#### Material to process

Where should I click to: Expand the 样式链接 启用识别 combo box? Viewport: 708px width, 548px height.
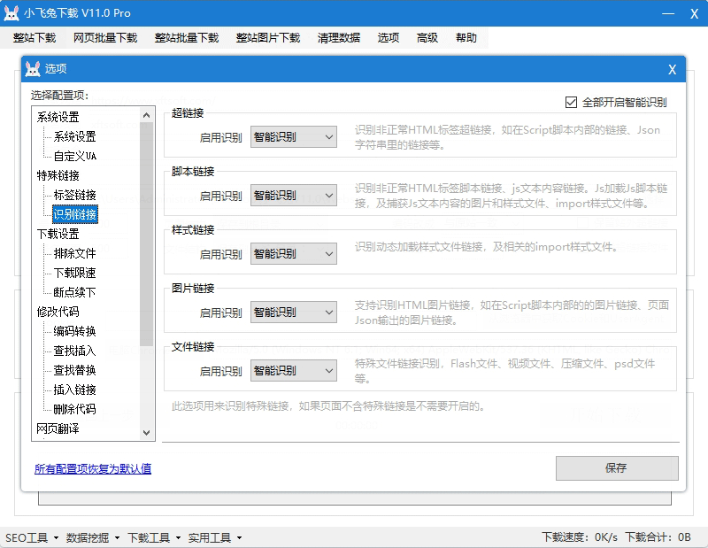pyautogui.click(x=293, y=254)
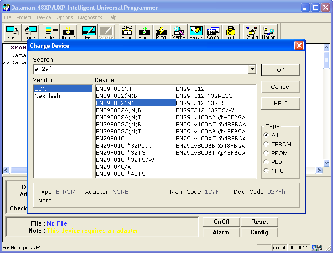
Task: Open the Config toolbar icon
Action: [x=251, y=32]
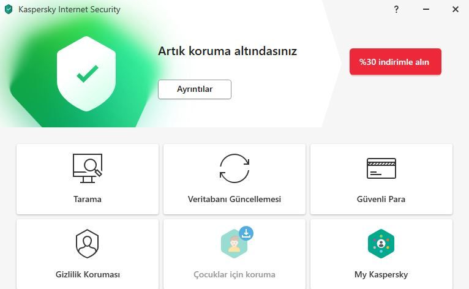This screenshot has width=469, height=289.
Task: Click the blue download badge icon
Action: [x=246, y=233]
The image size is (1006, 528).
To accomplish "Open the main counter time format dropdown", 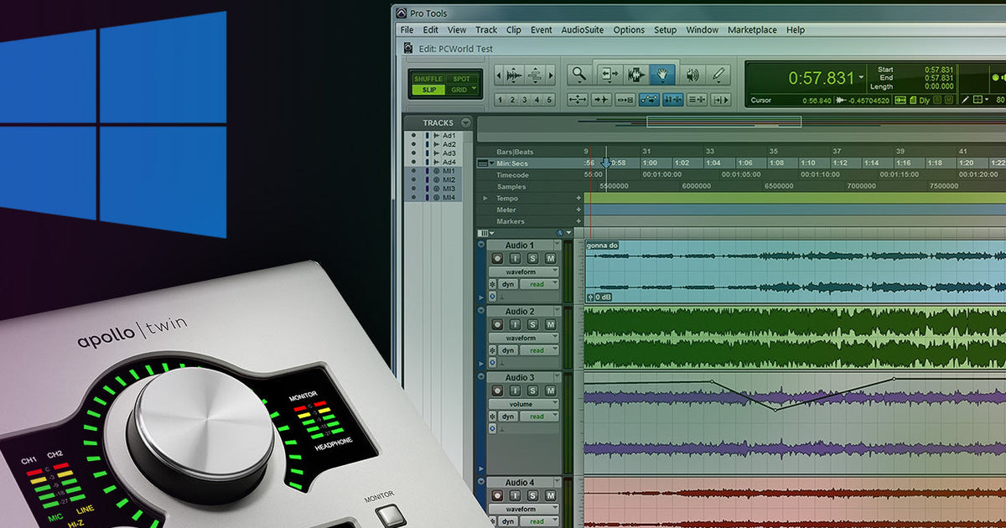I will click(862, 75).
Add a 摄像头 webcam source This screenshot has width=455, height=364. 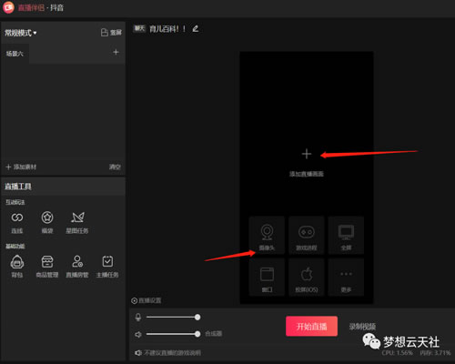coord(267,236)
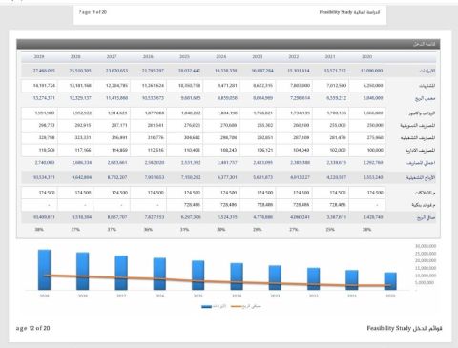
Task: Click the dark gray table title bar
Action: [228, 44]
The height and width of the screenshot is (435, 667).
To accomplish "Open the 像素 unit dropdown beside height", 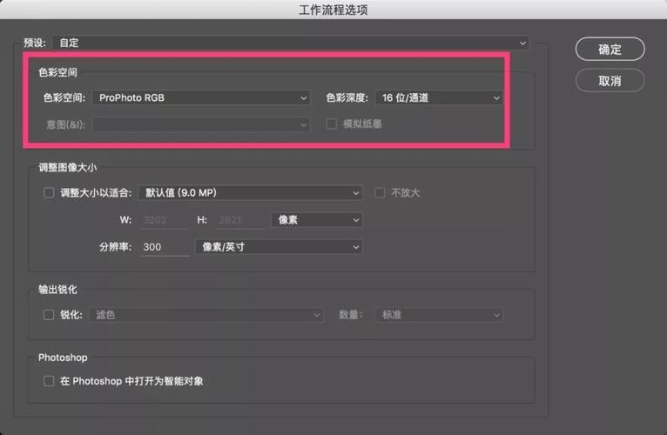I will (317, 221).
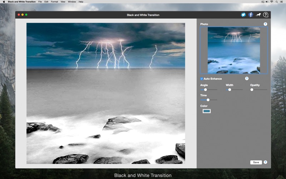Click the Photo preview thumbnail
This screenshot has height=179, width=286.
[234, 50]
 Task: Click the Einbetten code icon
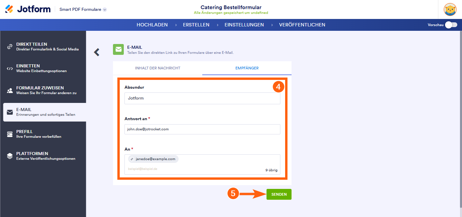click(10, 68)
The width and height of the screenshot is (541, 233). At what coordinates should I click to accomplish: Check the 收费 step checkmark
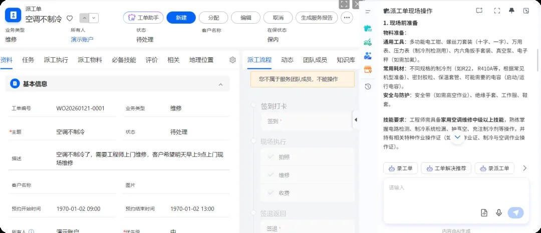pyautogui.click(x=271, y=193)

########

Begin at the line containing "Task: Click the Einbetten code icon" and transcribe exactly every line through the end of the records, both ends included, leaving the pictures out.

Answer to the exercise
 Task: Click the Einbetten code icon
click(10, 68)
The width and height of the screenshot is (541, 233). At what coordinates should I click to accomplish: Check the 收费 step checkmark
pyautogui.click(x=271, y=193)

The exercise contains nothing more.